**Entries supplied**
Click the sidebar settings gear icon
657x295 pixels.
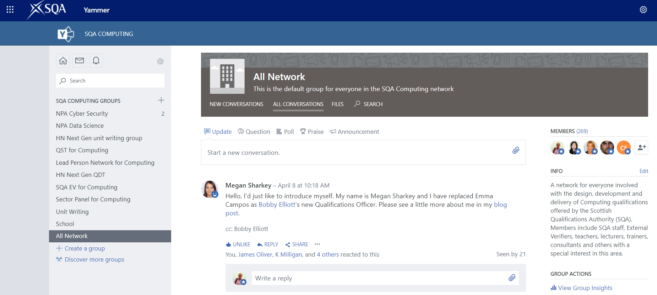[160, 62]
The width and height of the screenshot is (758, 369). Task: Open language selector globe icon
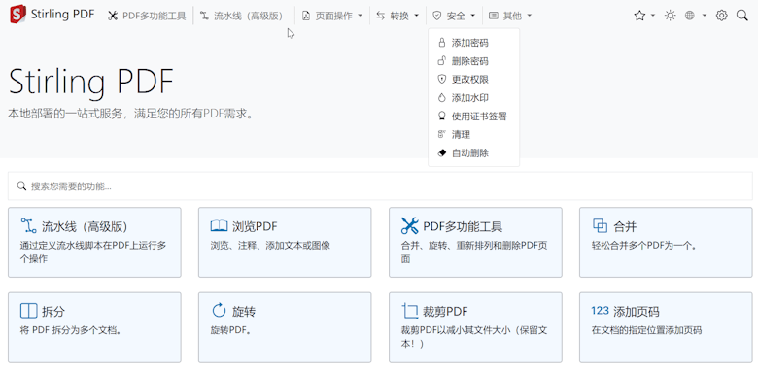tap(690, 16)
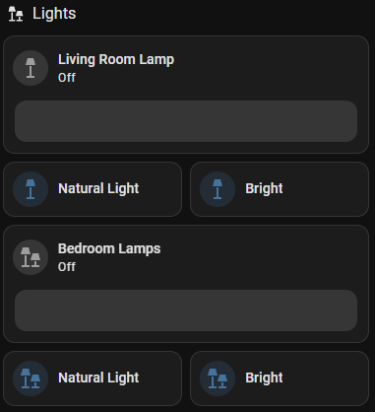Click the Off status under Bedroom Lamps

[x=67, y=267]
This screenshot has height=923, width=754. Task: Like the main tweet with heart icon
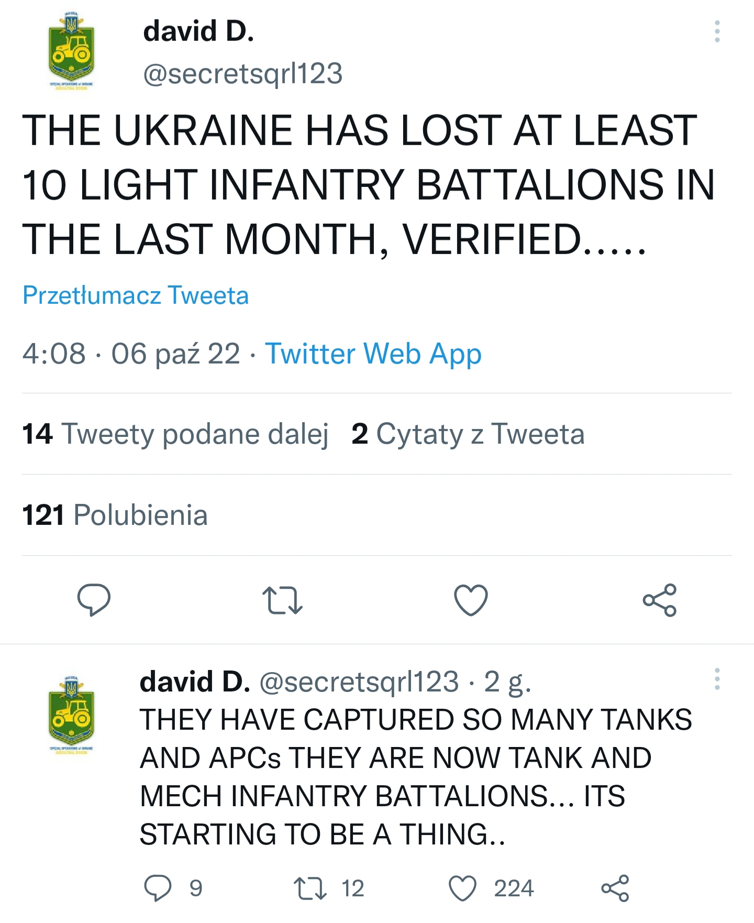click(x=471, y=600)
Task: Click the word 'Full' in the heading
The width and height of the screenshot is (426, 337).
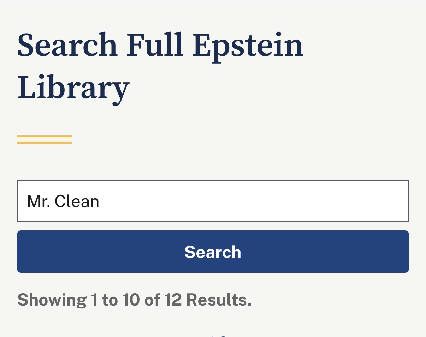Action: (155, 45)
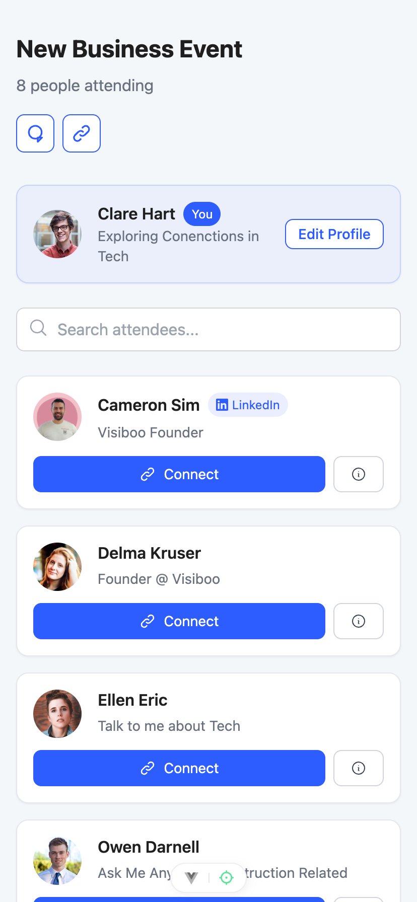Open the chat bubble icon button

click(35, 133)
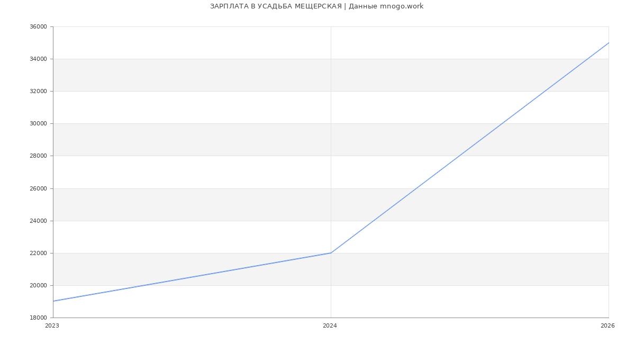Click the 36000 y-axis label
Viewport: 635px width, 344px height.
click(38, 27)
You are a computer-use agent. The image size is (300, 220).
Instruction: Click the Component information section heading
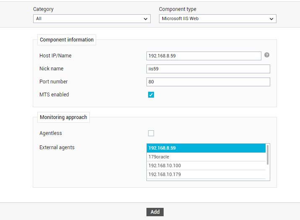[67, 40]
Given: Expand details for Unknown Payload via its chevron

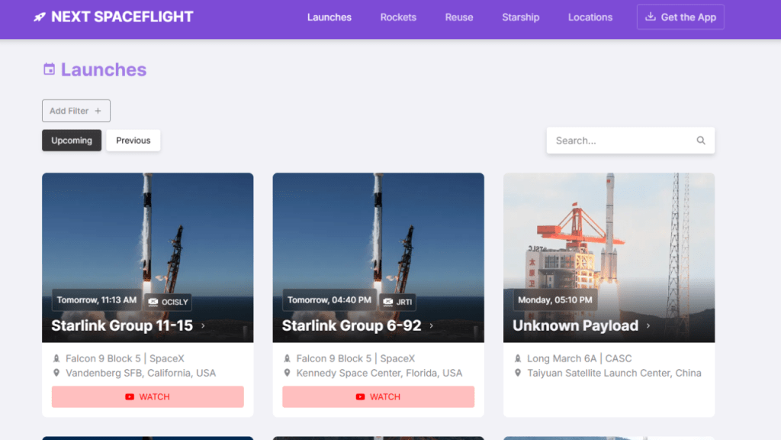Looking at the screenshot, I should (x=649, y=325).
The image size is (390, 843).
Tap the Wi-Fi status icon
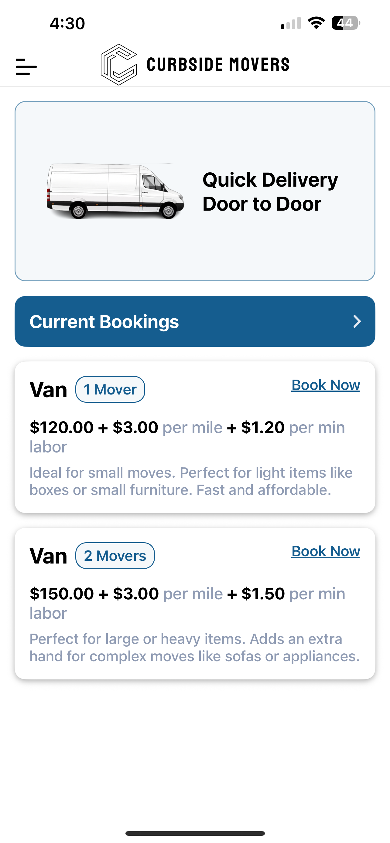pyautogui.click(x=316, y=23)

**Objective**
Copy out every one of the records above word for word, leaving out the pictures.

**Output**
Click the sidebar settings gear icon
657x295 pixels.
[160, 62]
The width and height of the screenshot is (758, 369). Task: Open language selector globe icon
tap(690, 16)
Click the Off status under Bedroom Lamps

[x=67, y=267]
This screenshot has height=923, width=754. Task: Like the main tweet with heart icon
click(x=471, y=600)
Task: Click the word 'Full' in the heading
The width and height of the screenshot is (426, 337).
Action: (155, 45)
Open the chat bubble icon button

click(35, 133)
Click the 36000 y-axis label
Viewport: 635px width, 344px height.
click(38, 27)
You are a computer-use agent. The image size is (300, 220).
Instruction: Click the Component information section heading
[67, 40]
Given: Expand details for Unknown Payload via its chevron

Looking at the screenshot, I should (x=649, y=325).
The image size is (390, 843).
Tap the Wi-Fi status icon
pyautogui.click(x=316, y=23)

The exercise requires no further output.